Alicorn comments on Defecting by Accident - A Flaw Common to Analytical People - Less Wrong

86 Post author: lionhearted 01 December 2010 08:25AM

You are viewing a comment permalink. View the original post to see all comments and the full post content.

Comments (420)

You are viewing a single comment's thread. Show more comments above.

Comment author: lionhearted 02 December 2010 11:59:34PM 3 points [-]

While there may be environments in which this is in fact spectacular advice and would be well-received, I find these paragraphs so obnoxious that they set my teeth on edge. Why should I believe advice about making people feel good which sets my teeth on edge?

Honestly, that surprises me. I could see disagreeing for signal:noise ratio reasons, or not having time - actually, I spent time addressing those in my post since I knew they'd be common objections.

But I'm surprised it actually results in a strong negative emotion from you - "sets your teeth on edge."

Honestly, I'm not sure why. For the record, I'd advocate you do this sincerely, and never insincerely. Me, if I don't like anything someone is saying and all the points are dumb, I just ignore it. I'll only venture to give feedback if I see some merit, and then I highlight that merit.

But seriously, I want to get to the bottom of this. Eliezer writes about how when he was fundraising, lots of people wrote in to criticize, but no one was comfortable publicly announcing and praising the cause and expressing their donation.

This can't be the best way, can it? If it is, much less analytical groups that are comfortable being cohesive, complimentary, and encouraging will out-recruit us, out-perform us in charity, and cooperate more than us.

At least, that's how I see it... anyway, I'd like to explore this more. In the comments and/or via PM's or email, if you like. I wrote this post because I'd like to see our kind of people, groups, and areas of concern be more effective. The fact that there's a very strong negative emotion from a prolific contributor to the community is surprising to me, and I'd like to find out why and reconcile our points of view to some extent if possible.

Comment author: Alicorn 03 December 2010 12:05:24AM 8 points [-]

This can't be the best way, can it? If it is, much less analytical groups that are comfortable being cohesive, complimentary, and encouraging will out-recruit us, out-perform us in charity, and cooperate more than us.

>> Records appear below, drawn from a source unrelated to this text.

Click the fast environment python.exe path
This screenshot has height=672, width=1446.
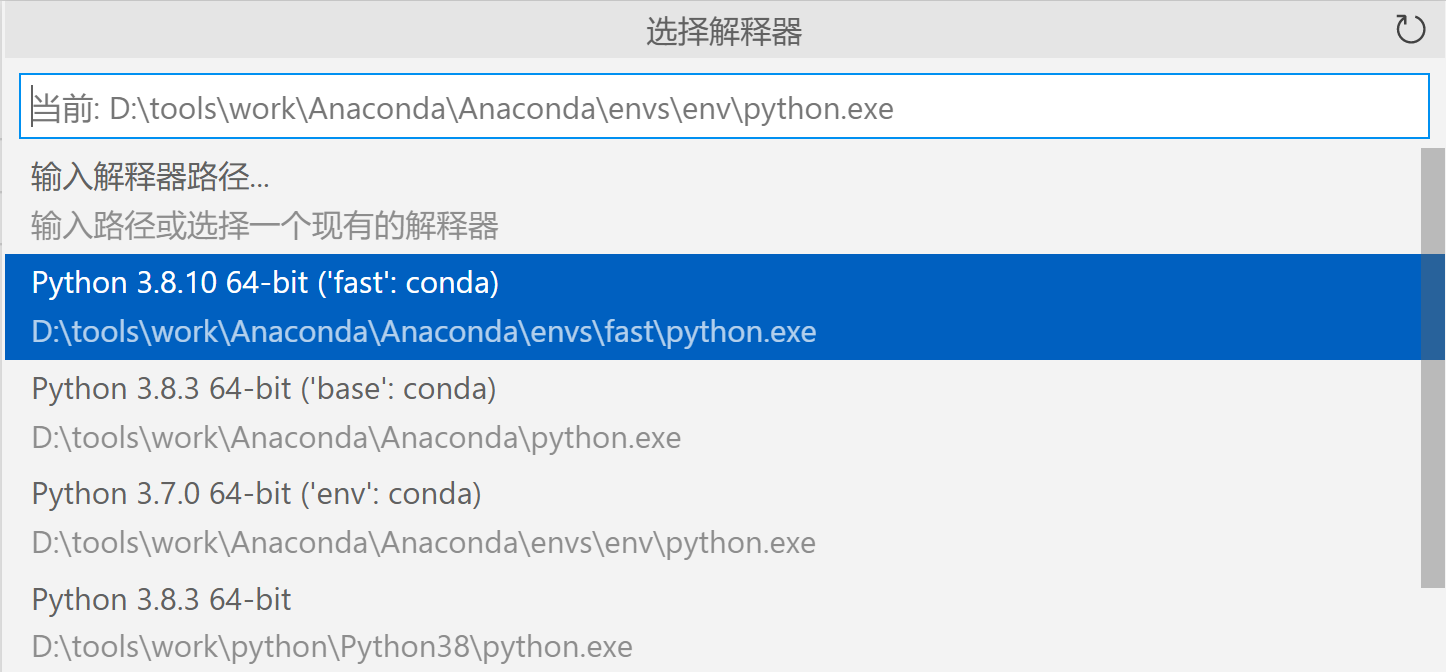(x=423, y=330)
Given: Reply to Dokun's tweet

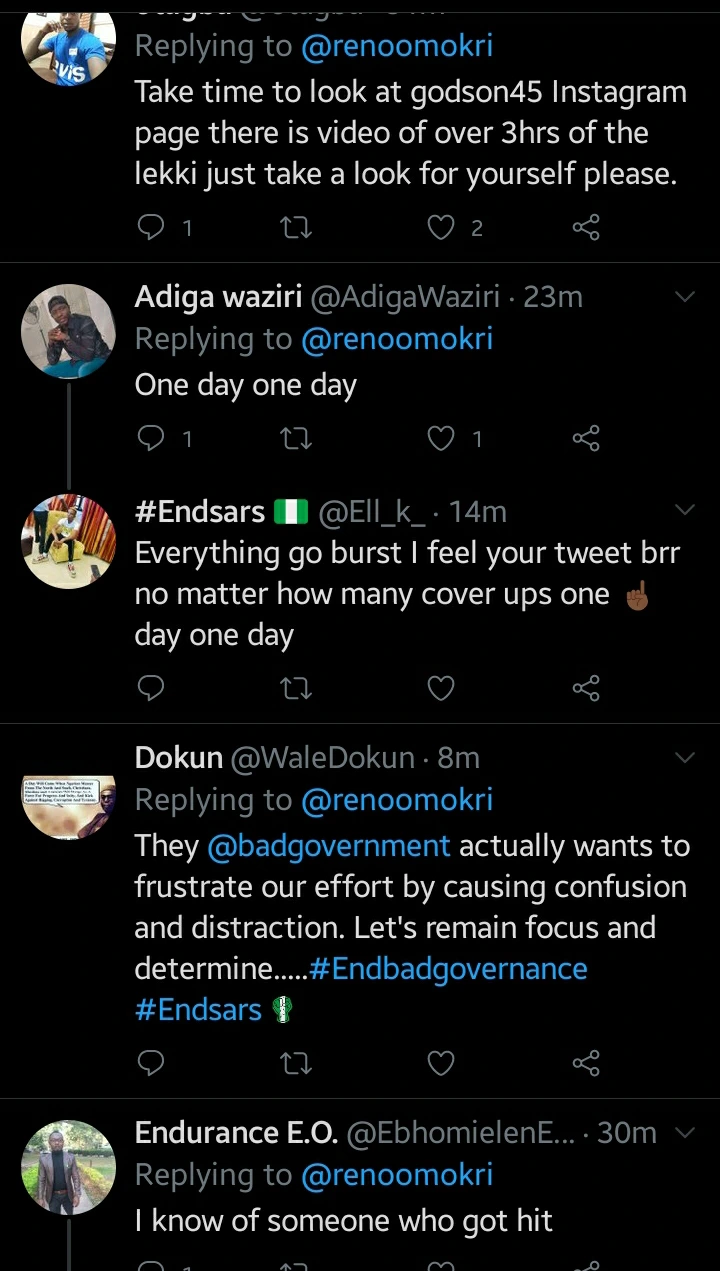Looking at the screenshot, I should coord(150,1062).
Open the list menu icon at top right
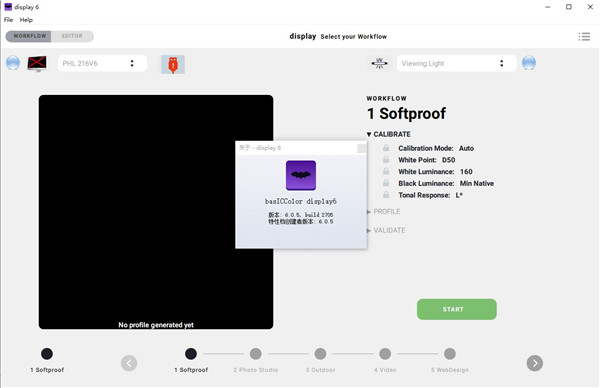 click(x=584, y=36)
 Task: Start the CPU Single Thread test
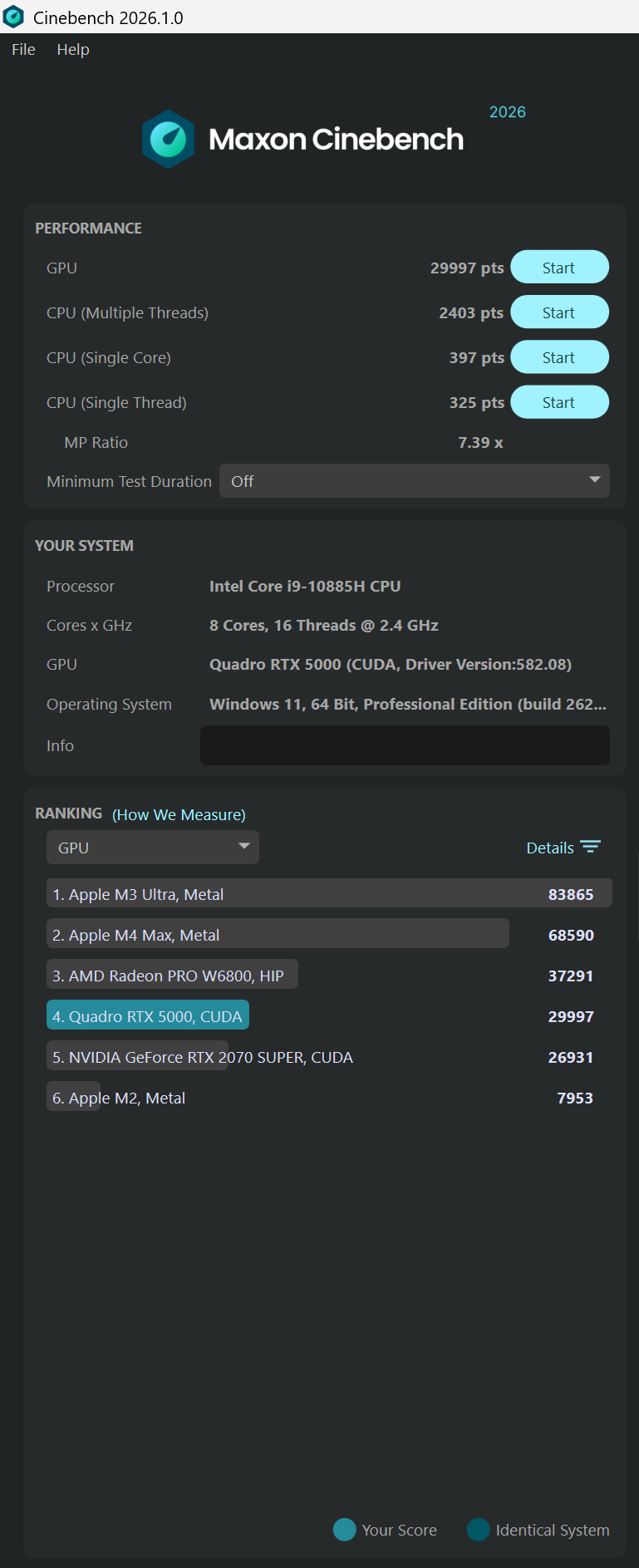[x=559, y=402]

I have said, and repeat the sentiment: I'm in favor of being nice and polite and kind and cooperative with each other. It's this style, the specific sort you use in your examples, that gets the skin-crawling/teeth-on-edge/etc. reaction from me. If I had to characterize the style I'd call it something like "saccharine earnestness".

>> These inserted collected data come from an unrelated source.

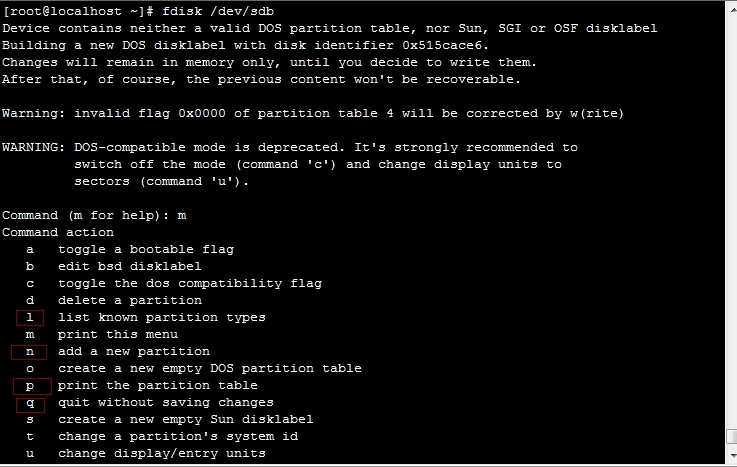Click the 'print the partition table' text
The width and height of the screenshot is (737, 467).
click(157, 386)
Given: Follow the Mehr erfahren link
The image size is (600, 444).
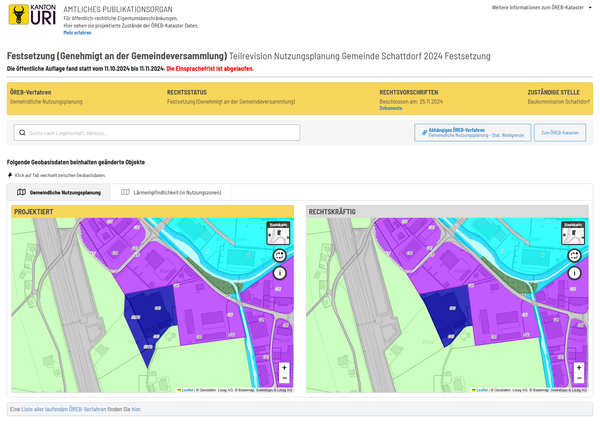Looking at the screenshot, I should pos(77,33).
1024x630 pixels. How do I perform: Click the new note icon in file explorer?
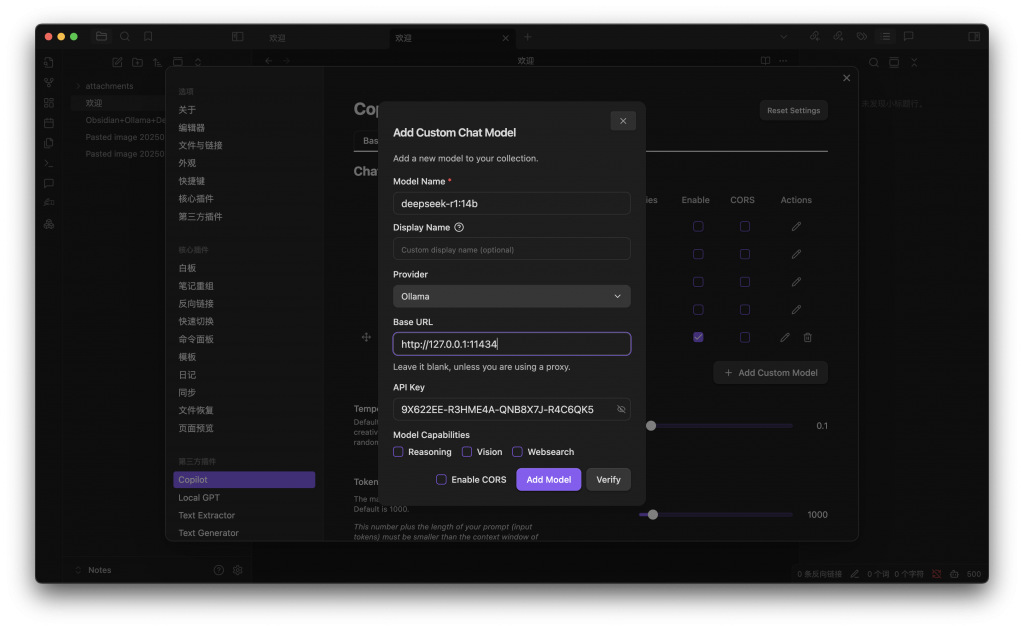[117, 62]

Comment author: Perplexed 03 December 2010 12:46:05AM *  0 points [-]

I wonder whether that "skin-crawling/teeth-on-edge" reaction only arises when this style appears as text, or whether you get the same reaction from spoken word. Same style, but here (in this vid) it is being used to actually communicate, rather than simply to illustrate a point.

It does give me the same teeth-on-edge reaction, only stronger. But then I may be atypical. I never cared for Mr. Rogers either.

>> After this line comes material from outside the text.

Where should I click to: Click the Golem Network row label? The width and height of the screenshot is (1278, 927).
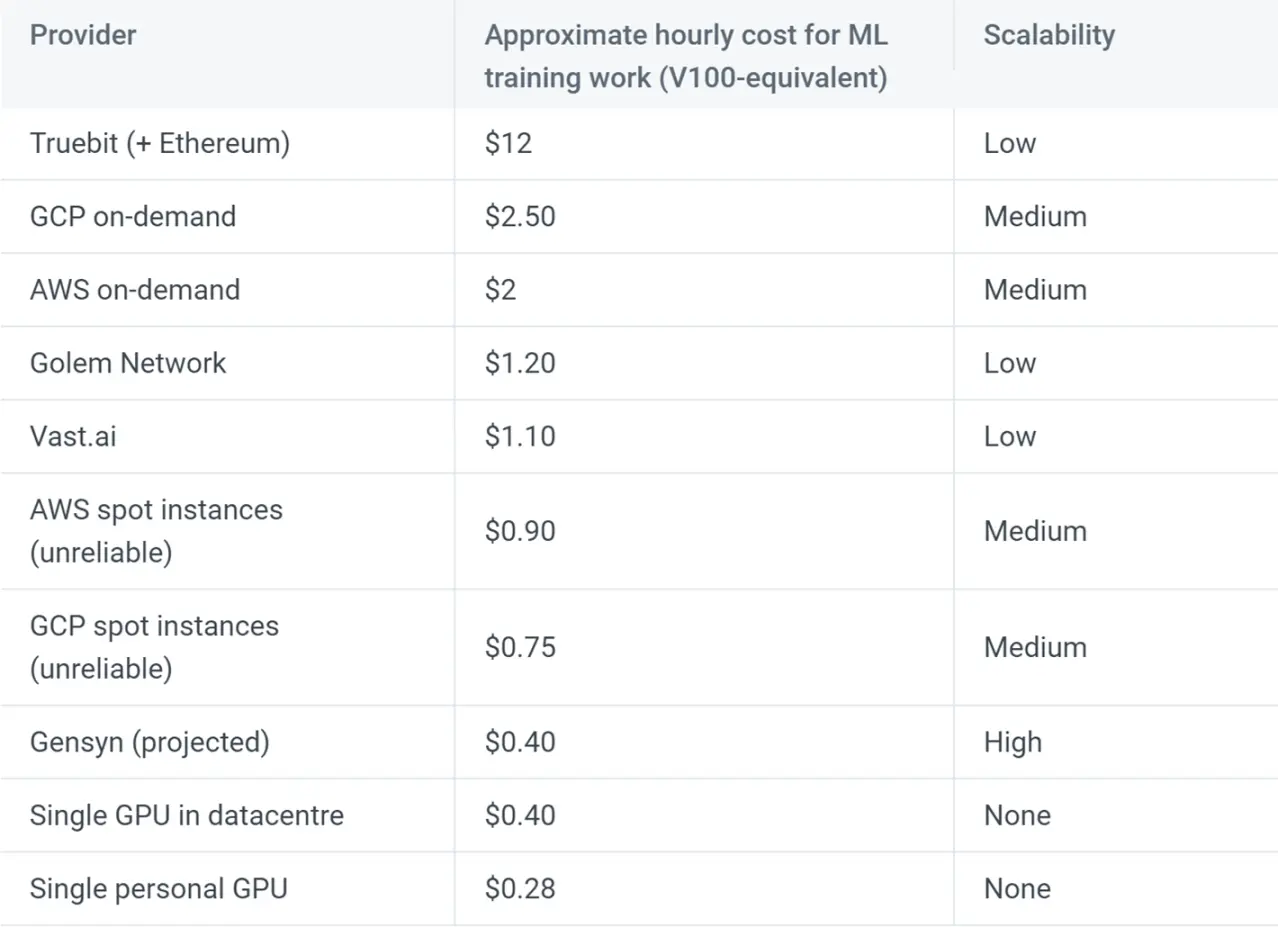(128, 363)
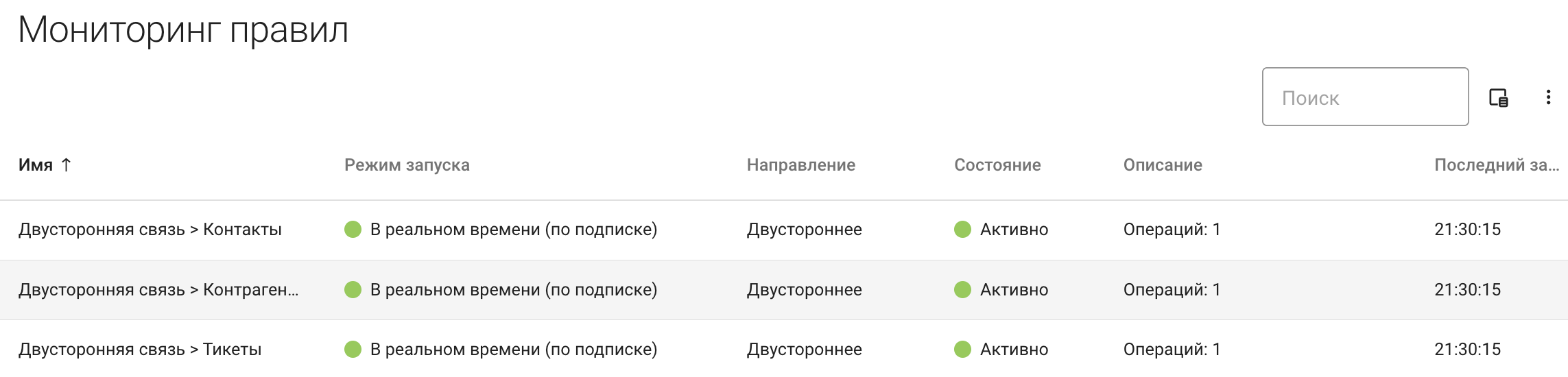1568x377 pixels.
Task: Click the Описание column header
Action: [1162, 165]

If I had to characterize the style I'd call it something like "saccharine earnestness".

Me too. Even politicians don't usually come across as that nice. Which I interpret as evidence that it is too extreme to be really effective.

Edit: fixed broken link.

Comment author: Alicorn 03 December 2010 01:16:46AM 1 point [-]

get the same reaction from .

Link didn't come through properly, but I'm curious.

Comment author: Alicorn 03 December 2010 01:29:18AM 0 points [-]

I find listening to the linked person only slightly grating. I can't make out most of the words, though, so most of my reaction is "this needs subtitles".

Comment author: lionhearted 03 December 2010 12:29:39AM 0 points [-]

Alright, I think we're on the same page. I picked very, very basic examples of the most literal interpretation of my suggestions. Even adding "Interesting point" or "That's thought provoking" or "Cool, though I wonder..." before a criticism/concern can make things go over better.

That said, that's a little more subtle, and I wanted extremely clear and obvious examples.

Feel free to ditch my examples if they're not helpful for you at all, or replace with your own. I read your linked post on politeness and agree with the sentiment of it, so I think we're mostly on the same page. Toss all my examples if you understand the underlying principles - there's almost certainly a more subtle, elegant, less saccharine-earnest-seeming way of doing it in any given case.

Comment author: lsparrish 03 December 2010 01:01:53AM *  4 points [-]

Perhaps it helps if you define "impolite" as "status-grabby". Thus when someone says "nice" things in what comes across as a condescending tone it can be recognized as impolite on that basis -- regardless of their intent.

It's a relativistic criteria though: a given statement can offend some but not others. As an example, the degree of technical explanation afforded for a complex topic. If you put in too much, the experts feel like they are being condescended to. If you put in too little, the less trained feel excluded because they cannot follow all the jargon enough to relate it to anything they know.

Perhaps the real cheat code in this case would be the skill of writing things in a manner that people can interpret into their own preferred range.